O organizations FIFA determinou que os estádios da Copa do Mundo de 2026 devem remover ou ocultar marcas comerciais durante o torneio. A regra visa proteger os patrocinadores oficiais, impedindo a exposição de empresas com naming rights que não integrem o grupo de parceiros. Ao todo, 15 de 16 estádios contratados sofrem impacto.
A medida obriga a retirada ou cobertura de nomes e logotipos em estádios como MetLife Stadium, Gillette Stadium e AT&T Stadium, que passarão a ser identificados por denominações genéricas durante o Mundial. A regra está alinhada ao modelo de patrocínio da Fifa, que vende cotas exclusivas para marcas oficiais.

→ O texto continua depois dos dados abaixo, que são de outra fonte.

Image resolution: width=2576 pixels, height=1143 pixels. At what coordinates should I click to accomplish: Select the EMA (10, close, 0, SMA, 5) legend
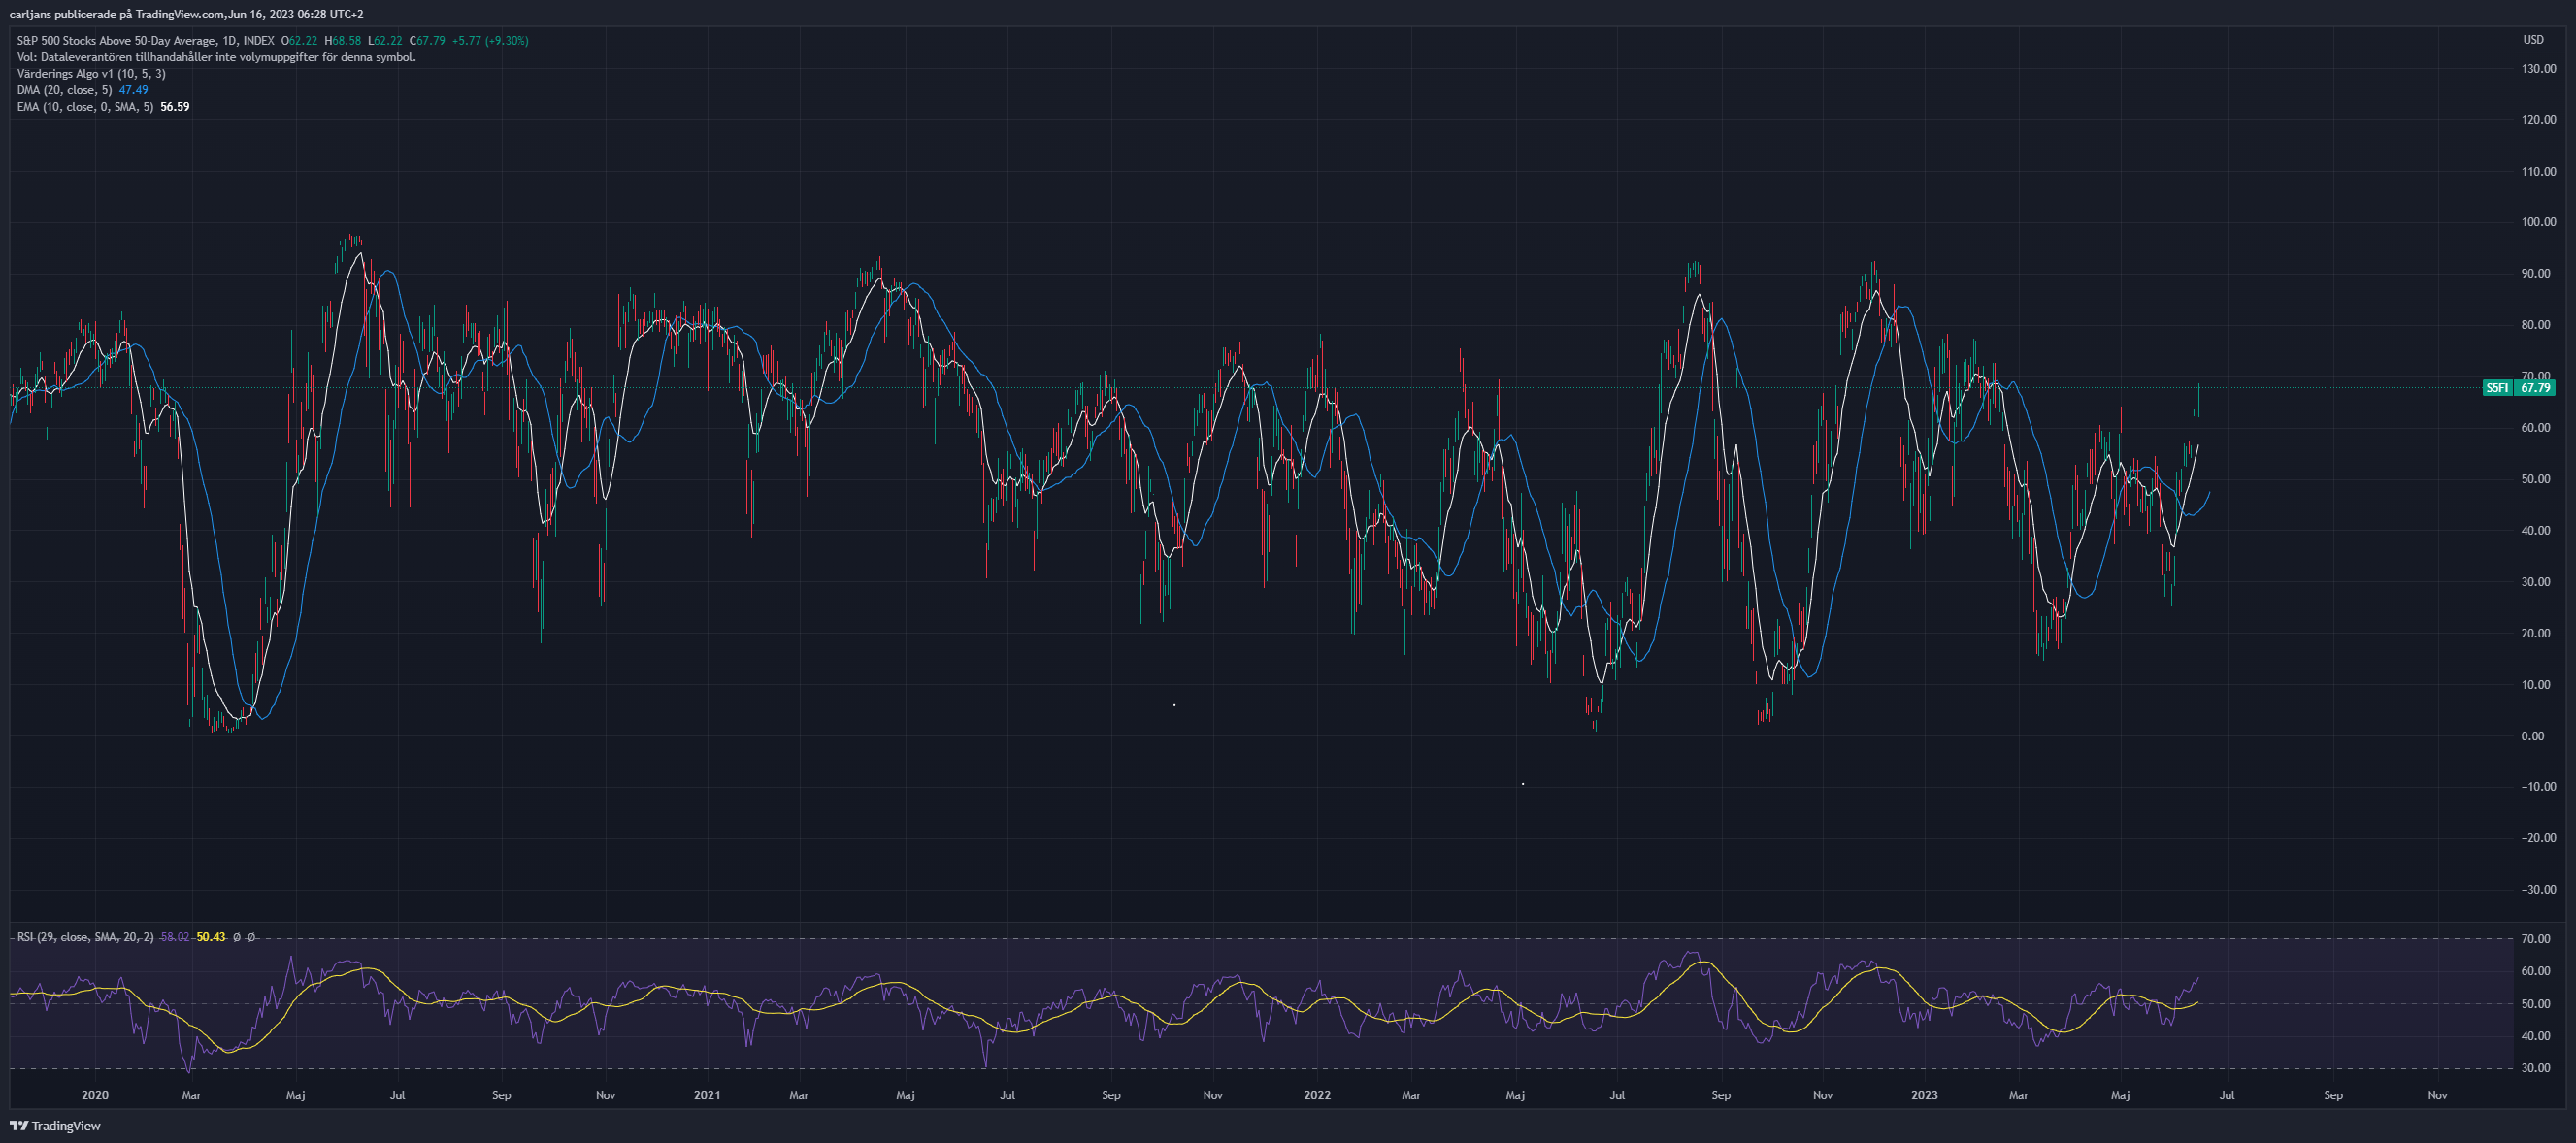[x=85, y=106]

Diante da determinação, marcas afetadas reagiram nas redes. A Levi’s, que detém o naming rights do estádio de Santa Clara, nos EUA, cobriu o logotipo com um pano branco e alterou a foto de perfil para sinalizar a adaptação exigida. O estádio abriga o San Francisco 49ers.
A Gillette, que representa o estádio de Boston, também cobriu o nome, publicando conteúdo que remete à espuma de barbear. A reprodução do material gerou interação entre as empresas, com respostas diretas e humoradas entre as marcas.
Internamente, o processo levou à cobertura de logotipos no interior do Gillette Stadium, incluindo cadeiras, em ação que envolveu mais de 64 mil assentos, segundo a gestão local. A decisão busca reduzir associações não autorizadas durante transmissões.
O Mercedes-Benz Stadium, em Atlanta, ficou fora da exigência de ocultação após negociação com a Fifa. A entidade avaliou que cobrir o logotipo no teto retrátil poderia gerar riscos estruturais e custos significativos.